I swallowed a big mouthful.

It tasted vile and burned my throat so that it closed down entirely. I coughed and Shellie laughed. “Let me show you how it’s done,” she said, and knocked back a respectable swallow.

“Ugh,” I gasped. “Maybe more is the answer.”

That’s how we ended up dancing with her stereo on full blast to Madonna’s “Like a Virgin,” and after we were really drunk and my head was spinning, I told her what I’d struggled with all day.

“I’m nineteen today. It’s my birthday.”

“Oh shit,” my best friend said, and belched. “I’m sorry I didn’t remember.
Feliz cumpleaños
!” She handed me the bottle.

“I’ll drink to that,” I said, and did. “I’ve missed you so much. I’m so sorry you found out I’m really a slut. But if you can believe it, I’m still a virgin.”

“What? I saw you after you got back from San Francisco. Talk about someone who looked like they’d just screwed their brains out for a week!”

“Well, I didn’t say we didn’t have sex,” I said. “It was just a little more creative than I knew was possible.” I giggled a little, remembering.

“Well, I’ve got news, too. Sam’s moved on pretty easily, it appears. He e-mails me his stats each week, the numbers of girls he’s been with. Asked me to pass them on to you. So I’m not worried about his broken heart any longer.”

I felt a stab of very real pain. I put my fist against to my stomach. “Oh God. I think I’m going to be sick.”

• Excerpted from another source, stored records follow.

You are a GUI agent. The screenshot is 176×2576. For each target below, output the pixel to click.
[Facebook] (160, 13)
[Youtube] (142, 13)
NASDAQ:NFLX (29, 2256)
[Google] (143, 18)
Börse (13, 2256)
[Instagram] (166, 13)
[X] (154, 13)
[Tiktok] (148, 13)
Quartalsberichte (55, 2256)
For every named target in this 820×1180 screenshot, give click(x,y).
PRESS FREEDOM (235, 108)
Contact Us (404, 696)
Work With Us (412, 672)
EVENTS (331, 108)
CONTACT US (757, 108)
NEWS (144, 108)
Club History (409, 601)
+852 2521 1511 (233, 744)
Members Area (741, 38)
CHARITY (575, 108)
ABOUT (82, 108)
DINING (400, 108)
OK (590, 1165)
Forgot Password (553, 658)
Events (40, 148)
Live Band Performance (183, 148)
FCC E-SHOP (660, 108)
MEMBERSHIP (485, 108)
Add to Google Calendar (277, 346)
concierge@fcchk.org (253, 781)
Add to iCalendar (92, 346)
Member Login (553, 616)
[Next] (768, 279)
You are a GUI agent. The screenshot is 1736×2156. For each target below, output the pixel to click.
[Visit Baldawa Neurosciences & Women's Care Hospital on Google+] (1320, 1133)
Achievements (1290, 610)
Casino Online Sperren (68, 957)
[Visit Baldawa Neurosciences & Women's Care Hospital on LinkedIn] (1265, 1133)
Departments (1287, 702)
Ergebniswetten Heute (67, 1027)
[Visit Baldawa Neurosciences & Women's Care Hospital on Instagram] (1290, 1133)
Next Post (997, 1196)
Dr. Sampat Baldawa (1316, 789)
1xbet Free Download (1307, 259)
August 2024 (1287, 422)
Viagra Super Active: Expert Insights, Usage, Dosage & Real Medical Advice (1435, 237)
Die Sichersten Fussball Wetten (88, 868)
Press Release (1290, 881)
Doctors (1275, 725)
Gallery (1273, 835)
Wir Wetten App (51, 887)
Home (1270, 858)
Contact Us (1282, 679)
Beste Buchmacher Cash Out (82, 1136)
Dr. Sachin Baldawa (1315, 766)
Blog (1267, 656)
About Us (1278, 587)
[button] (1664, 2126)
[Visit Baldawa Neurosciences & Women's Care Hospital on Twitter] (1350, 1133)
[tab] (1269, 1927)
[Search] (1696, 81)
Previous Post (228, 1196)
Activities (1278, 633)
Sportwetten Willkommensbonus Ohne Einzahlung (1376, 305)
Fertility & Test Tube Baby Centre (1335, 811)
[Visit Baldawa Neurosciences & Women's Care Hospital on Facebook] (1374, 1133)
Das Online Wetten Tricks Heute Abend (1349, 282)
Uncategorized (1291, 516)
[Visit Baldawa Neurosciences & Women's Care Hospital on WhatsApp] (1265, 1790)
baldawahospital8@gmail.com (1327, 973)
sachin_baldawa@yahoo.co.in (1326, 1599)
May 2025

“So you do care about him.”

“You have no idea how awful that whole situation was. I’m lonely now, without anybody, but it was horrible having to choose and not being able to. I couldn’t…” I suddenly felt the ill-advised tequila making a return and barely got to the shared bathroom between our bedrooms in time.

I’d never drunk so much that I puked before. It was not an experience I ever wanted to repeat, but it seemed to bring Shellie and me together. She did better than I did, holding my hair off my forehead when I couldn’t seem to stop upchucking, and trying to get me to drink water.

“Some birthday,” she said. “I’ll have to find a way to make it up to you.”

The next morning was Saturday, so we got to sleep in. Shellie rendered first aid, apparently feeling bad about dragging me down Tequila Road with her. She brought me coffee and aspirin and told me to get myself together by noon so she could take me to a birthday lunch.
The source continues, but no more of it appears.